DOCUMENT SOURCE:
──────────────────────────────
19/02/2017

Pont-Audemer: l'Agence de l'eau Seine-Normandie fait-elle pression pour fermer une centrale hydro-électrique en production?

Le gouvernement, les parlementaires et les territoires sont mobilisés pour la transition énergétique bas-carbone, y compris d'origine hydraulique comme l'a montré le vote récent d'une loi pour protéger et valoriser les ouvrages en rivière. Mais l'administration en charge de l'eau suit-elle le mouvement? Un média en ligne nous apprend que l'Agence de l'eau Seine-Normandie serait prête à financer une opération visant à la fermeture d'une centrale hydro-électrique à Pont-Audemer (Eure), avec arrêt de la production pour rendre un barrage franchissable aux poissons. Certains évoquent une dépense d'argent public de l'ordre d'un million d'euros, sans compter le manque à gagner lié à la disparition de l'activité et le futur chantier. Cela alors qu'un industriel était disposé à reprendre le site. Ces informations sont-elles exactes? Comment justifier ces choix? Où peut-on lire l'analyse coût-bénéfice complète de cette opération appelée à être payée par les citoyens? Pourquoi ne pas concilier continuité écologique, énergie propre et activité économique, ce qui est le souhait massivement exprimé par les députés et sénateurs? L'Agence de l'eau Seine-Normandie doit garantir toute la transparence sur cette affaire. Nous vous communiquons les coordonnées des députés et sénateurs de l'Eure à cette fin. Merci de les interpeller: la vigilance citoyenne sera le seul moyen de clarifier les éventuels décalages entre arbitrages administratifs et choix démocratiques.
──────────────────────────────
DONNÉES SOURCES:
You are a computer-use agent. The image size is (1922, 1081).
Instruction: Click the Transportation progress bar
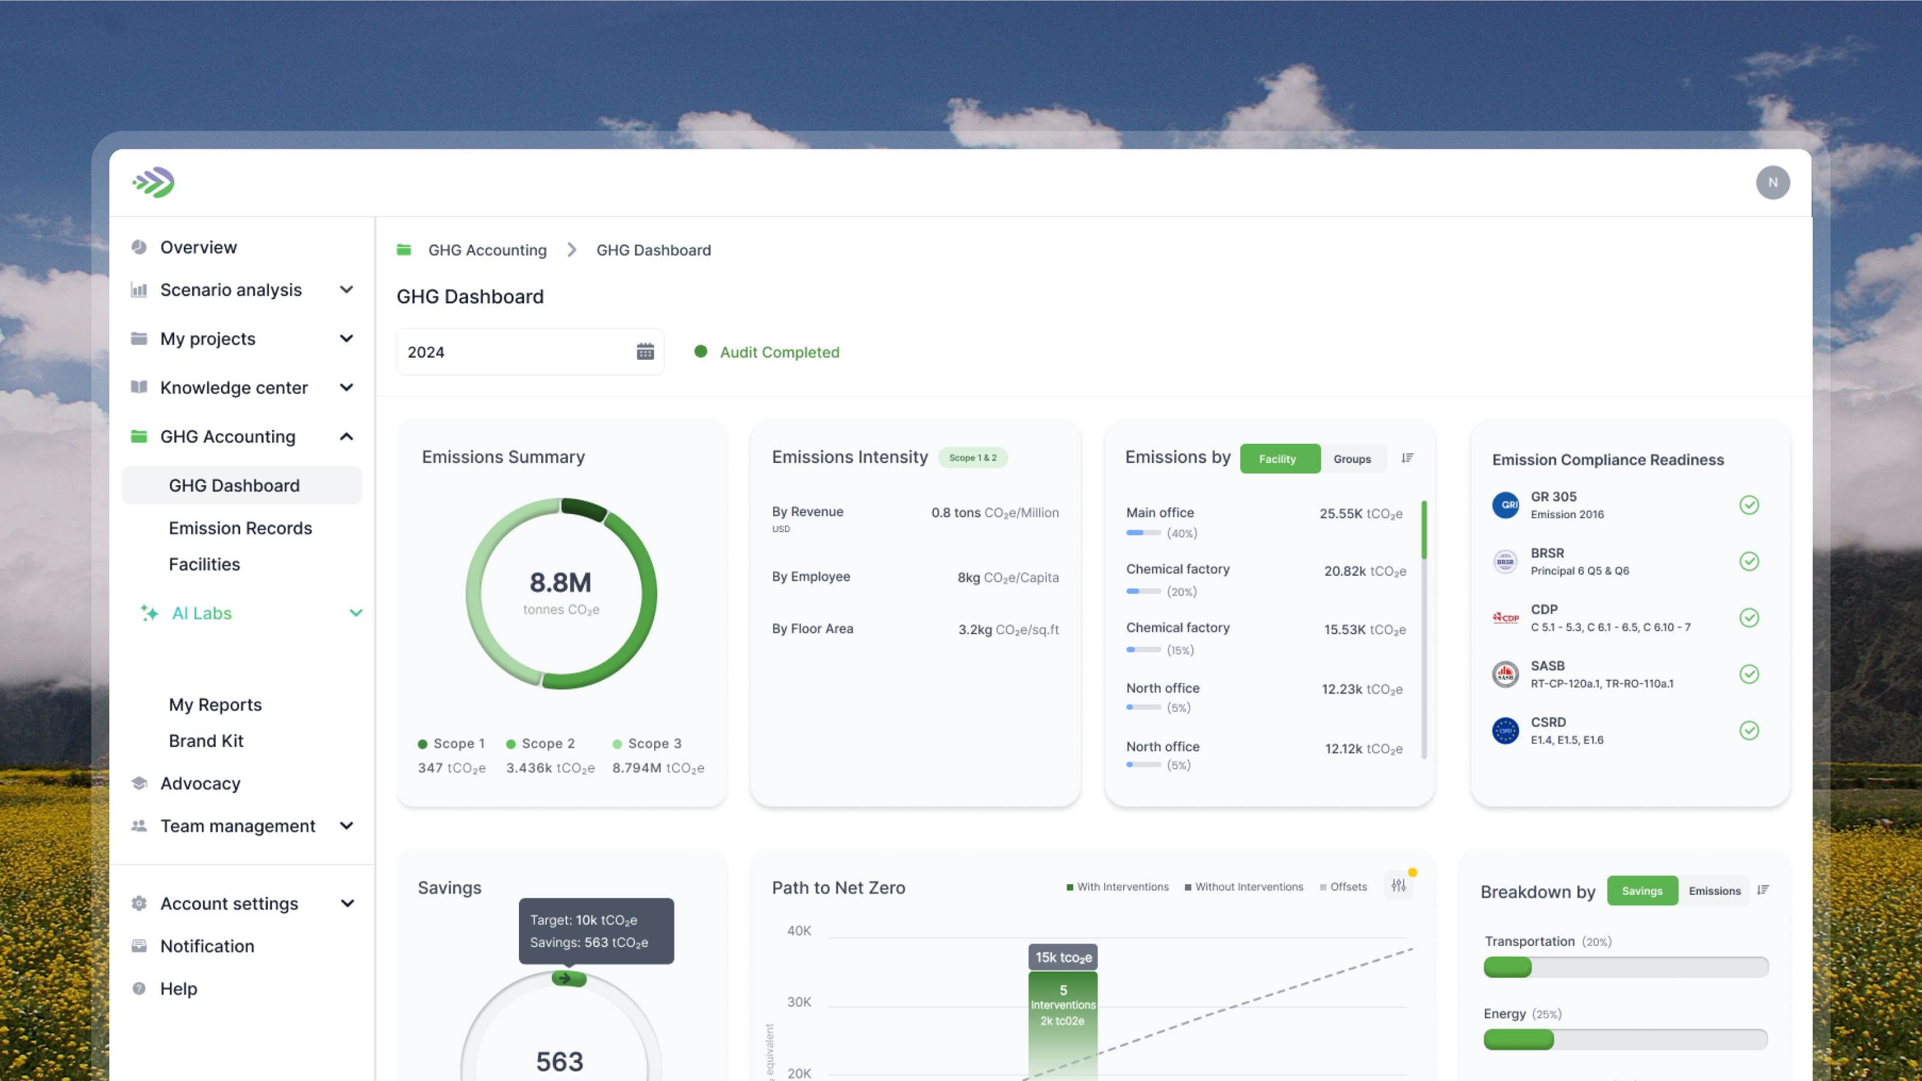1626,968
──────────────────────────────
VOTRE OBJECTIF: Pouvez-vous écrire la suite de l'article sur la centrale de Pont-Audemer, à partir de sa dernière phrase ? Le matériel ci-dessus n'a aucun rapport avec l'article sur la centrale de Pont-Audemer.

RÉSULTAT DE L'EXERCICE:
La centrale de la Madeleine est la propriété de la société d'économie mixte Gédia. Elle est alimentée par un ouvrage autorisé, que l'Agence de l'eau Seine-Normandie souhaite néanmoins voir disparaître. Un industriel (Spepa) exploitant déjà des ouvrages dans la région s'est dit intéressé par la reprise de cette centrale, parfaitement fonctionnelle, et par la mise en conformité du barrage (passe à poisson). La centrale produirait 1,5 GWh à l’année pour 110 000 € de chiffre d’affaires. C'est la plus puissante du bassin, qui en comporte d'autres en activité. Rappelons que l'énergie hydraulique est une énergie locale très bas-carbone, en particulier quand les installations existent (pas de coût carbone de chantier).

Selon les informations données par Paris-Normandie, l'industriel aurait été écarté au profit d'un montage entre la mairie de Pont-Audemer et l'Agence de l'eau Seine-Normandie. Il proteste : "Quand j’ai entendu parler de cette vente, j’ai fait une offre de 1,20 M€ pour conserver l’activité. Quand la mairie de Pont-Audemer a été au courant, une offre supérieure de 50 000 € à la mienne a été formulée par la commune. Elle est entièrement financée par de l’argent public, les subventions de l’Agence de l’eau, bref, l’argent de nos impôts".

Déclaration d'André Berne, directeur territorial Seine Aval à l'Agence de l'eau: "La Risle a un potentiel extraordinaire en termes de poissons migrateurs. Sauf qu’un barrage fait encore obstacle à leur circulation. Comme le précédent propriétaire ne pouvait pas l’équiper d’une passe à poissons, qui était obligatoire, le choix fait par la collectivité a été celui du rachat et de l’enlèvement de l’ouvrage. Il s’agit d’une obligation réglementaire (...) Certes, cette énergie renouvelable n’émettait pas de CO2 mais il s’agit d’une toute petite centrale. Sa perte est un inconvénient mais nous allons améliorer la Risle de façon considérable."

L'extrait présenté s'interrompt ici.